FcRn antagonists reduce the half-life of circulating IgG by blocking IgG physiological recycling, subjecting circulating IgG auto antibodies to lysosomal destruction
Diverse roles for FcRn in various organs: FcRn is expressed on antigen-presenting leukocytes such as dendritic cells and is also expressed in neutrophils to help clear opsonized bacteria.
In the kidneys, FcRn is expressed on epithelial cells called podocytes to prevent IgG and albumin from clogging the glomerular filtration barrier.
Current studies are investigating FcRn in the liver because there are relatively low concentrations of both IgG and albumin in liver bile despite high concentrations in the blood.
FcRn antagonists have been approved for generalized myasthenia gravis and are under investigation for multiple indications in immuno hematology, including ITP.

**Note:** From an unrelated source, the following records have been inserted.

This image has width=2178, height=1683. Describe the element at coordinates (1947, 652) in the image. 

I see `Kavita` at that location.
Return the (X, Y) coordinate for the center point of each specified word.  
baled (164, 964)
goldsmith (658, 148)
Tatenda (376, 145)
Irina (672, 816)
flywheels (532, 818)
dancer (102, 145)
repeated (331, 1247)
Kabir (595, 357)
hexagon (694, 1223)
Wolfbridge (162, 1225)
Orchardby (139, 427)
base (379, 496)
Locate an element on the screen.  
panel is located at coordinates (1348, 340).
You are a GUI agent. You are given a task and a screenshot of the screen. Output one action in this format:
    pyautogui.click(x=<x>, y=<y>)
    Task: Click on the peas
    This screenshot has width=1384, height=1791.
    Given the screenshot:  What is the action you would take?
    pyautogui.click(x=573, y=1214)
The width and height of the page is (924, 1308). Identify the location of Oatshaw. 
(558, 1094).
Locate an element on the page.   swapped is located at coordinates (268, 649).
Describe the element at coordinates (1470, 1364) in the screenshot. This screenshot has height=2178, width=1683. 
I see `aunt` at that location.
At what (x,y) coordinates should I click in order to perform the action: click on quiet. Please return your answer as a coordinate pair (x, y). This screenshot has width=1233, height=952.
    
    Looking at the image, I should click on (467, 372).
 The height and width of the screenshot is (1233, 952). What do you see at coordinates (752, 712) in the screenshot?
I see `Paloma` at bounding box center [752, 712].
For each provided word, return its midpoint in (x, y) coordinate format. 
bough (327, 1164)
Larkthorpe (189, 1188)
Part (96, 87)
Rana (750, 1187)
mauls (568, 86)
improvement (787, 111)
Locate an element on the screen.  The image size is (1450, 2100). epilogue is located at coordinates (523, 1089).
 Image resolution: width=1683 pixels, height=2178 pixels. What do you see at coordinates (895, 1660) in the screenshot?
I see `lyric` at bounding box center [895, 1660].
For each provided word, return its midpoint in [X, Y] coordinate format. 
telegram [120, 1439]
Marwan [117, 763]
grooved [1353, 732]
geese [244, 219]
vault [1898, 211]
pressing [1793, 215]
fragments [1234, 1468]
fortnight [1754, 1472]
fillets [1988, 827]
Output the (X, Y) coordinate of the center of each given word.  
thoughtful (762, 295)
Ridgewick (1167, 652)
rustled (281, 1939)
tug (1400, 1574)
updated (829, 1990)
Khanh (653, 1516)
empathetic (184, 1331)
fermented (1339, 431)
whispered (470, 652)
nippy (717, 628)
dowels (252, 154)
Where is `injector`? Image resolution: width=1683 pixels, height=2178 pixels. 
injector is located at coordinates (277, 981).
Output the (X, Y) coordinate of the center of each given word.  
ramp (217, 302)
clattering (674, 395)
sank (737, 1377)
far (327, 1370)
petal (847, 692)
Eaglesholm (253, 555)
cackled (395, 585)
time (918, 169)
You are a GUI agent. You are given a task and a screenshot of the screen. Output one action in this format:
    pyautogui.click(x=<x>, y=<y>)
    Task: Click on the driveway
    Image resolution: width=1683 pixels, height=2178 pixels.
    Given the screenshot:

FcRn is as a central regulator of IgG levels led to the engineering of IgG-FcRn interactions to increase in vivo persistence of IgG.
The half-life extended complement C5-specific antibody, Ultomiris (ravulizumab), has been approved for the treatment of autoimmunity and a half-life extended antibody cocktail (Evusheld) is used for the prophylaxis of SARS-CoV2.
Several drugs on the market that have Fc portions fused to the effector proteins in order to increase their half-lives through FcRn-mediated recycling: Amevive (alefacept), Arcalyst (rilonacept), Enbrel (etanercept), Nplate (romiplostim), Orencia (abatacept) and Nulojix (belatacept).
Enbrel (etanercept) was the first successful IgG Fc-linked soluble receptor therapeutic and works by binding and neutralizing the pro-inflammatory cytokine, TNF-α.
Multiple autoimmune disorders are caused by the binding of IgG to self antigens.
Since FcRn extends IgG half-life in the circulation, it can also confer long half-lives on these pathogenic antibodies and promote autoimmune disease.
Therapies seek to disrupt the IgG-FcRn interaction to increase the clearance of disease-causing IgG autoantibodies from the body.
The infusion of intravenous immunoglobulin (IVIg) to saturate FcRn’s IgG recycling capacity and proportionately reduce the levels of disease-causing IgG autoantibody binding to FcRn, thereby increasing disease-causing IgG autoantibody removal.
Another strategy is the blocking the binding of IgG to FcRn by delivering antibodies that bind with high affinity to this receptor through their Fc region or variable regions.
These engineered Fc fragments or antibodies are being used in clinical trials as treatments for antibody-mediated autoimmune diseases such as primary immune thrombocytopenia and skin blistering diseases (pemphigus), and the Fc-based inhibitor, efgartigimod, for the treatment of generalized myasthenia gravis.